The study was funded by the Commission of Higher Education, Bangkok, Thailand, TREAT Asia/amfAR, the Foundation for AIDS Research through the ViiV Healthcare Paediatric Innovation Seed Fund and the National Research University Project of Commission of Higher Education and the Ratchadapisek Somphot Endowment Fund (HR 1161A-55). TP is supported by the grants from the Senior Researcher Scholar, Thai Research Fund. KR is supported by the grants from the Senior Researcher Scholar, Thai Research Fund; and the Professional Research Team Strengthening Fund, BIOTEC, Bangkok, Thailand.
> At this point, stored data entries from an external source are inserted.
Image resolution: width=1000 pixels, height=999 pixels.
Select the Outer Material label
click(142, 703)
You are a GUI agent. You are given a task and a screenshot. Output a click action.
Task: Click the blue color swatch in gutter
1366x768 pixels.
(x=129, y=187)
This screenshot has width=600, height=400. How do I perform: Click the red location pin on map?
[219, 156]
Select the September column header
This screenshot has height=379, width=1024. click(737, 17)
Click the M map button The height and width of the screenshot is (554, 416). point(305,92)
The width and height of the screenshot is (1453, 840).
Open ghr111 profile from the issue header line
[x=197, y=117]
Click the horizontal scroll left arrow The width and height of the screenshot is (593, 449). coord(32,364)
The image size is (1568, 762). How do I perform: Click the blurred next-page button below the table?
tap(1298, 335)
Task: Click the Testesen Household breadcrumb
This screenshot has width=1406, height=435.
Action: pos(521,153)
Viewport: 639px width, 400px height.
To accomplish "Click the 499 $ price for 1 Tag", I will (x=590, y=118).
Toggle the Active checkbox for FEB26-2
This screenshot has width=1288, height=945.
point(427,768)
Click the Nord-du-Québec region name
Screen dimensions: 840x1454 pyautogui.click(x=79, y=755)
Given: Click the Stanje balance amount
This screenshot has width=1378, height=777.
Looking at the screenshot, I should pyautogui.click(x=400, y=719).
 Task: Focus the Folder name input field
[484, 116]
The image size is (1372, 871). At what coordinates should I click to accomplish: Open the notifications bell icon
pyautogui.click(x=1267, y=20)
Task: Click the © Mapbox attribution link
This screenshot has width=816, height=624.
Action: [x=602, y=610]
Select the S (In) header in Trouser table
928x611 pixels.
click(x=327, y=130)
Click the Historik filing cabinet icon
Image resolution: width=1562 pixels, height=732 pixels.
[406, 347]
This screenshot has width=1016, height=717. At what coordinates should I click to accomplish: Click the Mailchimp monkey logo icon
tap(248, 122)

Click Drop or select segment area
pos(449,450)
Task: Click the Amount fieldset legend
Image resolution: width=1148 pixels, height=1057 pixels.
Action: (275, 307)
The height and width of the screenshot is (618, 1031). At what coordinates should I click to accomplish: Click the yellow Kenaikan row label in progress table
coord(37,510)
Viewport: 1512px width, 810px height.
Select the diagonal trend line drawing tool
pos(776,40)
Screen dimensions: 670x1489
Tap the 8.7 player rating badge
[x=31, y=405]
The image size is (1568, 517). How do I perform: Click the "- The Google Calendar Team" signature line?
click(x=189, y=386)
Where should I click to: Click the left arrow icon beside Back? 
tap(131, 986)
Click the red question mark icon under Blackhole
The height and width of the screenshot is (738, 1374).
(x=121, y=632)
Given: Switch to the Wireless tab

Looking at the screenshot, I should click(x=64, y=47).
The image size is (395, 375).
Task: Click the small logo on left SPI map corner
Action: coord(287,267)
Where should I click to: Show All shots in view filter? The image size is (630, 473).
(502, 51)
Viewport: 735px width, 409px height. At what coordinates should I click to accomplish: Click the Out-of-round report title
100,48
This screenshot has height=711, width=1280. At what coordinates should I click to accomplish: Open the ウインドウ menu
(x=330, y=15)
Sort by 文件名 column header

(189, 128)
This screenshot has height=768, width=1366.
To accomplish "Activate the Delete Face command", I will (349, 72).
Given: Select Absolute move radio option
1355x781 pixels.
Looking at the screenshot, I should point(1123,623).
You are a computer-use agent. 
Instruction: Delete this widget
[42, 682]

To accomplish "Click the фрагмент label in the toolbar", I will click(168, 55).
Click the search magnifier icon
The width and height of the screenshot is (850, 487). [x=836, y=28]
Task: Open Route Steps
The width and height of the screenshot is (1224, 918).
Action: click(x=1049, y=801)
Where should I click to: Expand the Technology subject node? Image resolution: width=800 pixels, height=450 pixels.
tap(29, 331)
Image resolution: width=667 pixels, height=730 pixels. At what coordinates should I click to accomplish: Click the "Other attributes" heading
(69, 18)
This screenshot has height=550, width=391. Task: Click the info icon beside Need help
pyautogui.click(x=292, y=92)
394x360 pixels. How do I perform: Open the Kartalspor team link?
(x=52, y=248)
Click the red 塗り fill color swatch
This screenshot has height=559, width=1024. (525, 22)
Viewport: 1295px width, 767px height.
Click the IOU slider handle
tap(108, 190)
JA and KR received consultation or speaker honoraria from ViiV Health Care (Middlesex, UK).
The authors thank the participants and their families who participated in the study. The authors also thank Dr. Nattiya Hirankarn for her advice in conducting the study. The authors also thank Dr. Annette Sohn for her advice in preparing the English manuscript.
The authors have no other funding or conflicts of interest to disclose.